Excerpted data —
======

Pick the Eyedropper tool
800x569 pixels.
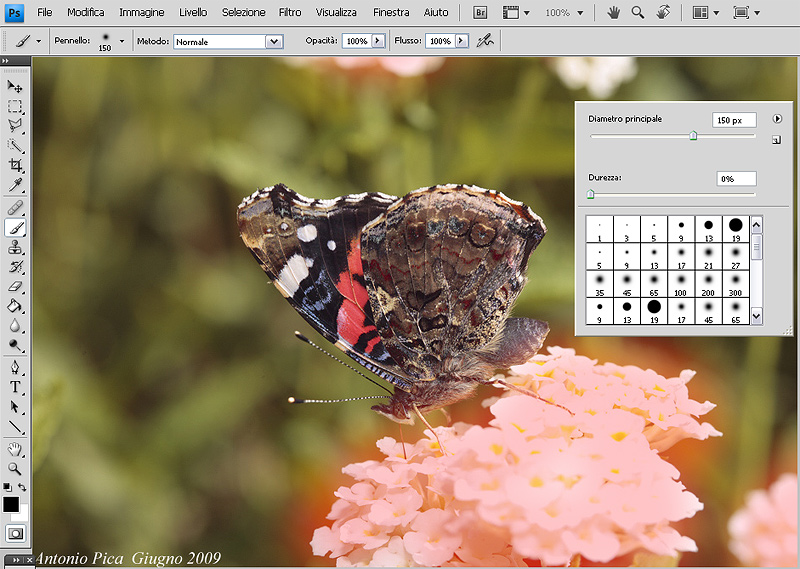[15, 185]
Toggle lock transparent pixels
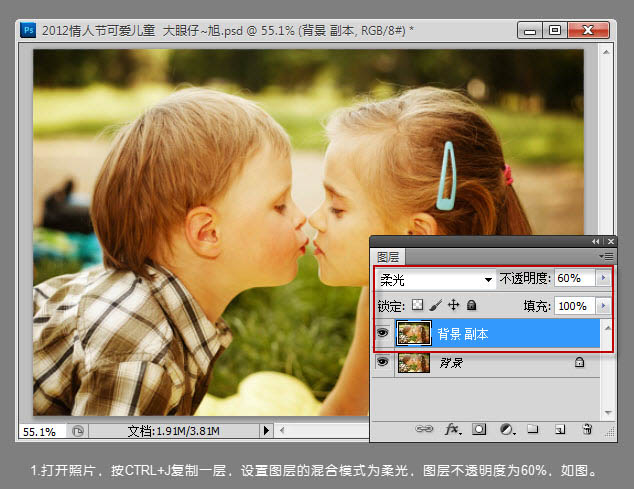634x489 pixels. tap(418, 305)
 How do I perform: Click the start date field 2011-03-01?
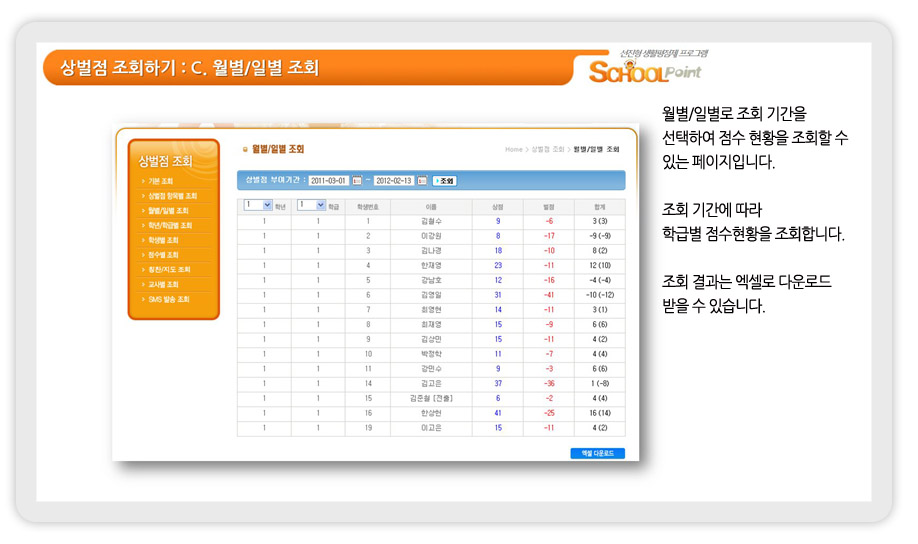328,181
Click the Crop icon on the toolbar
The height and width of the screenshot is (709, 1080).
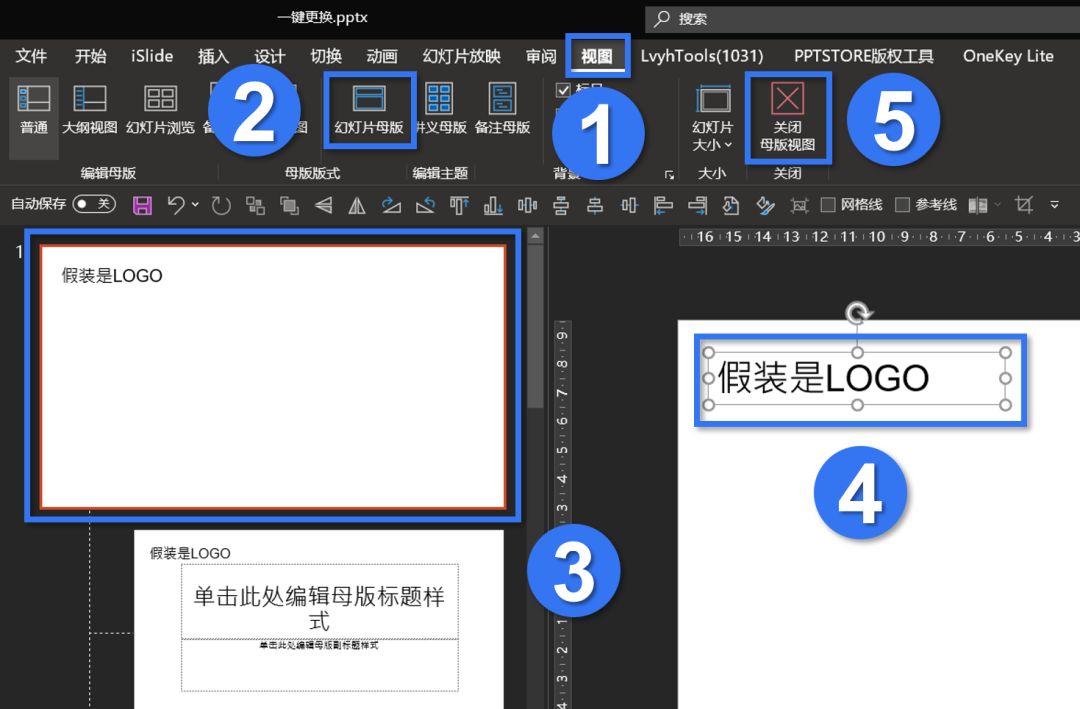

======

Work item —
Leave out the images and write out the listing above exactly.

Exercise result —
Pick the Eyedropper tool
800x569 pixels.
[15, 185]
Toggle lock transparent pixels
634x489 pixels. tap(418, 305)
 How do I perform: Click the start date field 2011-03-01?
328,181
Click the Crop icon on the toolbar
The height and width of the screenshot is (709, 1080).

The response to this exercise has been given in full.